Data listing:
__________________________________________________

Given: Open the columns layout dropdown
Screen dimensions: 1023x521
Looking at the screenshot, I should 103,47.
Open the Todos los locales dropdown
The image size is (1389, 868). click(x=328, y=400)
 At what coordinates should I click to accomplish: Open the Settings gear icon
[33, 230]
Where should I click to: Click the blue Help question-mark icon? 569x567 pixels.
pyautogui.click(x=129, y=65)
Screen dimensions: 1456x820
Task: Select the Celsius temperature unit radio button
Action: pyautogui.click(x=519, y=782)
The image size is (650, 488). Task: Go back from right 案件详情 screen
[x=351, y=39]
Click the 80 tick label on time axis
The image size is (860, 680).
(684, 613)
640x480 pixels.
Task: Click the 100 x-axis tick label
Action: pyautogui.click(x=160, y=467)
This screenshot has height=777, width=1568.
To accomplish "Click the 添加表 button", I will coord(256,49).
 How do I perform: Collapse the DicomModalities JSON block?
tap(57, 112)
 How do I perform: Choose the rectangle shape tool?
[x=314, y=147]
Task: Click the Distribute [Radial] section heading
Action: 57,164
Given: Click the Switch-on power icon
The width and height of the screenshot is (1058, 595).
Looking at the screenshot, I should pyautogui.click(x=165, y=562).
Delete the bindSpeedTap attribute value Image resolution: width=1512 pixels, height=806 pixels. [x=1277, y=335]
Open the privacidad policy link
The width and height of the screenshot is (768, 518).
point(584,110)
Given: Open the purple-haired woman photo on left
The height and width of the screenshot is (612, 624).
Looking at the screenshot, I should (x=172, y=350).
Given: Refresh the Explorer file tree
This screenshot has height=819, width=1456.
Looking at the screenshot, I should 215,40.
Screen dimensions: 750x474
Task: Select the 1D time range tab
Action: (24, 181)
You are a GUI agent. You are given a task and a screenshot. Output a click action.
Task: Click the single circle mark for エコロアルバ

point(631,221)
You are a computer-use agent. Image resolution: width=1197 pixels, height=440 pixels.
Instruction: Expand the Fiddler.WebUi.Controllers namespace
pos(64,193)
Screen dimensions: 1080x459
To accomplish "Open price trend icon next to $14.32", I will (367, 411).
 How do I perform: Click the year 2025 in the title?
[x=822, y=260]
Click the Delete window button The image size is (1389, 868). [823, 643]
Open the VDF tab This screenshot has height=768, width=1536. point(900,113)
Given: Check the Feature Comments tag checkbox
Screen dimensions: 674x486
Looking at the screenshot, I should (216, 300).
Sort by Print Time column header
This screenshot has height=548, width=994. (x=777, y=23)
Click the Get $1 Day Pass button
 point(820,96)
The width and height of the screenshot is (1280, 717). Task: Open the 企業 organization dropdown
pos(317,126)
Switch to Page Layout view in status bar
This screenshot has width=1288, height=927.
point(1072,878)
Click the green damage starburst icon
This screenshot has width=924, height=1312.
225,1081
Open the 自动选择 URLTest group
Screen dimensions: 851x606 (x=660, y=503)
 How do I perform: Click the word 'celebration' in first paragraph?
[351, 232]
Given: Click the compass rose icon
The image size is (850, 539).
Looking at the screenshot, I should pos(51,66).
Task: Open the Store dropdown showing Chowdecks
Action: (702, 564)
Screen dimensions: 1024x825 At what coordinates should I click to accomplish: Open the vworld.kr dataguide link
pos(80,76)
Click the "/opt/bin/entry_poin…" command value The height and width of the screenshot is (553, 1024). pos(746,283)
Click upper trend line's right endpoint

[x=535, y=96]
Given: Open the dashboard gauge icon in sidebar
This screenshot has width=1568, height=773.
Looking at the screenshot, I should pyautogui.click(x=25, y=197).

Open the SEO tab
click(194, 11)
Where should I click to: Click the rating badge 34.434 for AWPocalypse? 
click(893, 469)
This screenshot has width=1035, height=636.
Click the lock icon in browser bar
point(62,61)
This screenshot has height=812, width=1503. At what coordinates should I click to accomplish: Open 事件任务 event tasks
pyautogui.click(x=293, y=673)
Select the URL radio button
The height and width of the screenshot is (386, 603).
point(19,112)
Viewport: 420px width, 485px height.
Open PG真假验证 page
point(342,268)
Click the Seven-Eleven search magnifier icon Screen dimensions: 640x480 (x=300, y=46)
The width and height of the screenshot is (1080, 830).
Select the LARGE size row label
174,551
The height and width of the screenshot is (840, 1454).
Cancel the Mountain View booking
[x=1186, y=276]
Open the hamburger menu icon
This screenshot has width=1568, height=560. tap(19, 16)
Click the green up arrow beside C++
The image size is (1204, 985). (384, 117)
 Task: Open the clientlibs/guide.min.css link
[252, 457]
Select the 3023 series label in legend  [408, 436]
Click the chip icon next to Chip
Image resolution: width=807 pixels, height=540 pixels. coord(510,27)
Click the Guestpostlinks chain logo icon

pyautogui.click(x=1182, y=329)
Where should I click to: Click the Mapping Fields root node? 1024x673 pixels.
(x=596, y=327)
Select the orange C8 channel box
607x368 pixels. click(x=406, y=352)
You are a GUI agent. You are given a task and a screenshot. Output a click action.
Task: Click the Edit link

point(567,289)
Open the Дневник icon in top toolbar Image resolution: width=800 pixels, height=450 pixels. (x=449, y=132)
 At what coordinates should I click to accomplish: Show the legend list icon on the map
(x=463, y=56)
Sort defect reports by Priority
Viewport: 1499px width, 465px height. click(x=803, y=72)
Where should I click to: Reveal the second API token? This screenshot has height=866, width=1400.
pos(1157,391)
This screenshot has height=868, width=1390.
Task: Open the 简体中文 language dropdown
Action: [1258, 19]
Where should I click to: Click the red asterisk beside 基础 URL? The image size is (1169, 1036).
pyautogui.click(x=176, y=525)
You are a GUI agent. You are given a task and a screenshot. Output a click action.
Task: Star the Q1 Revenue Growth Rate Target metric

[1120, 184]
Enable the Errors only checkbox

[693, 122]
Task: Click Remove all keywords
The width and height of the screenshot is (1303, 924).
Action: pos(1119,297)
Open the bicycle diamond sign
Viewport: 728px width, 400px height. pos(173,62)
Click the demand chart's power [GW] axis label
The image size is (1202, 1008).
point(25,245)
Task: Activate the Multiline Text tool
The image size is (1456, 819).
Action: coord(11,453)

__________________________________________________

* [Exercise instructions]:
Return every row above word for word, with nothing added, dropped, or changed.

* [Task answer]:
Given: Open the columns layout dropdown
Screen dimensions: 1023x521
Looking at the screenshot, I should 103,47.
Open the Todos los locales dropdown
The image size is (1389, 868). click(x=328, y=400)
 At what coordinates should I click to accomplish: Open the Settings gear icon
[33, 230]
Where should I click to: Click the blue Help question-mark icon? 569x567 pixels.
pyautogui.click(x=129, y=65)
Screen dimensions: 1456x820
Task: Select the Celsius temperature unit radio button
Action: pyautogui.click(x=519, y=782)
The image size is (650, 488). Task: Go back from right 案件详情 screen
[x=351, y=39]
Click the 80 tick label on time axis
The image size is (860, 680).
(684, 613)
640x480 pixels.
Task: Click the 100 x-axis tick label
Action: pyautogui.click(x=160, y=467)
This screenshot has height=777, width=1568.
To accomplish "Click the 添加表 button", I will coord(256,49).
 How do I perform: Collapse the DicomModalities JSON block?
tap(57, 112)
 How do I perform: Choose the rectangle shape tool?
[x=314, y=147]
Task: Click the Distribute [Radial] section heading
Action: 57,164
Given: Click the Switch-on power icon
The width and height of the screenshot is (1058, 595).
Looking at the screenshot, I should pyautogui.click(x=165, y=562).
Delete the bindSpeedTap attribute value Image resolution: width=1512 pixels, height=806 pixels. [x=1277, y=335]
Open the privacidad policy link
The width and height of the screenshot is (768, 518).
point(584,110)
Given: Open the purple-haired woman photo on left
The height and width of the screenshot is (612, 624).
Looking at the screenshot, I should (x=172, y=350).
Given: Refresh the Explorer file tree
This screenshot has height=819, width=1456.
Looking at the screenshot, I should 215,40.
Screen dimensions: 750x474
Task: Select the 1D time range tab
Action: (24, 181)
You are a GUI agent. You are given a task and a screenshot. Output a click action.
Task: Click the single circle mark for エコロアルバ

point(631,221)
You are a computer-use agent. Image resolution: width=1197 pixels, height=440 pixels.
Instruction: Expand the Fiddler.WebUi.Controllers namespace
pos(64,193)
Screen dimensions: 1080x459
To accomplish "Open price trend icon next to $14.32", I will (367, 411).
 How do I perform: Click the year 2025 in the title?
[x=822, y=260]
Click the Delete window button The image size is (1389, 868). [823, 643]
Open the VDF tab This screenshot has height=768, width=1536. point(900,113)
Given: Check the Feature Comments tag checkbox
Screen dimensions: 674x486
Looking at the screenshot, I should (216, 300).
Sort by Print Time column header
This screenshot has height=548, width=994. (x=777, y=23)
Click the Get $1 Day Pass button
 point(820,96)
The width and height of the screenshot is (1280, 717). Task: Open the 企業 organization dropdown
pos(317,126)
Switch to Page Layout view in status bar
This screenshot has width=1288, height=927.
point(1072,878)
Click the green damage starburst icon
This screenshot has width=924, height=1312.
225,1081
Open the 自动选择 URLTest group
Screen dimensions: 851x606 (x=660, y=503)
 How do I perform: Click the word 'celebration' in first paragraph?
[351, 232]
Given: Click the compass rose icon
The image size is (850, 539).
Looking at the screenshot, I should pos(51,66).
Task: Open the Store dropdown showing Chowdecks
Action: (702, 564)
Screen dimensions: 1024x825 At what coordinates should I click to accomplish: Open the vworld.kr dataguide link
pos(80,76)
Click the "/opt/bin/entry_poin…" command value The height and width of the screenshot is (553, 1024). pos(746,283)
Click upper trend line's right endpoint

[x=535, y=96]
Given: Open the dashboard gauge icon in sidebar
This screenshot has width=1568, height=773.
Looking at the screenshot, I should pyautogui.click(x=25, y=197).

Open the SEO tab
click(194, 11)
Where should I click to: Click the rating badge 34.434 for AWPocalypse? 
click(893, 469)
This screenshot has width=1035, height=636.
Click the lock icon in browser bar
point(62,61)
This screenshot has height=812, width=1503. At what coordinates should I click to accomplish: Open 事件任务 event tasks
pyautogui.click(x=293, y=673)
Select the URL radio button
The height and width of the screenshot is (386, 603).
point(19,112)
Viewport: 420px width, 485px height.
Open PG真假验证 page
point(342,268)
Click the Seven-Eleven search magnifier icon Screen dimensions: 640x480 (x=300, y=46)
The width and height of the screenshot is (1080, 830).
Select the LARGE size row label
174,551
The height and width of the screenshot is (840, 1454).
Cancel the Mountain View booking
[x=1186, y=276]
Open the hamburger menu icon
This screenshot has width=1568, height=560. tap(19, 16)
Click the green up arrow beside C++
The image size is (1204, 985). (384, 117)
 Task: Open the clientlibs/guide.min.css link
[252, 457]
Select the 3023 series label in legend  [408, 436]
Click the chip icon next to Chip
Image resolution: width=807 pixels, height=540 pixels. coord(510,27)
Click the Guestpostlinks chain logo icon

pyautogui.click(x=1182, y=329)
Where should I click to: Click the Mapping Fields root node? 1024x673 pixels.
(x=596, y=327)
Select the orange C8 channel box
607x368 pixels. click(x=406, y=352)
You are a GUI agent. You are given a task and a screenshot. Output a click action.
Task: Click the Edit link

point(567,289)
Open the Дневник icon in top toolbar Image resolution: width=800 pixels, height=450 pixels. (x=449, y=132)
 At what coordinates should I click to accomplish: Show the legend list icon on the map
(x=463, y=56)
Sort defect reports by Priority
Viewport: 1499px width, 465px height. click(x=803, y=72)
Where should I click to: Reveal the second API token? This screenshot has height=866, width=1400.
pos(1157,391)
This screenshot has height=868, width=1390.
Task: Open the 简体中文 language dropdown
Action: [1258, 19]
Where should I click to: Click the red asterisk beside 基础 URL? The image size is (1169, 1036).
pyautogui.click(x=176, y=525)
You are a GUI agent. You are given a task and a screenshot. Output a click action.
Task: Star the Q1 Revenue Growth Rate Target metric

[1120, 184]
Enable the Errors only checkbox

[693, 122]
Task: Click Remove all keywords
The width and height of the screenshot is (1303, 924).
Action: pos(1119,297)
Open the bicycle diamond sign
Viewport: 728px width, 400px height. pos(173,62)
Click the demand chart's power [GW] axis label
The image size is (1202, 1008).
point(25,245)
Task: Activate the Multiline Text tool
The image size is (1456, 819).
Action: coord(11,453)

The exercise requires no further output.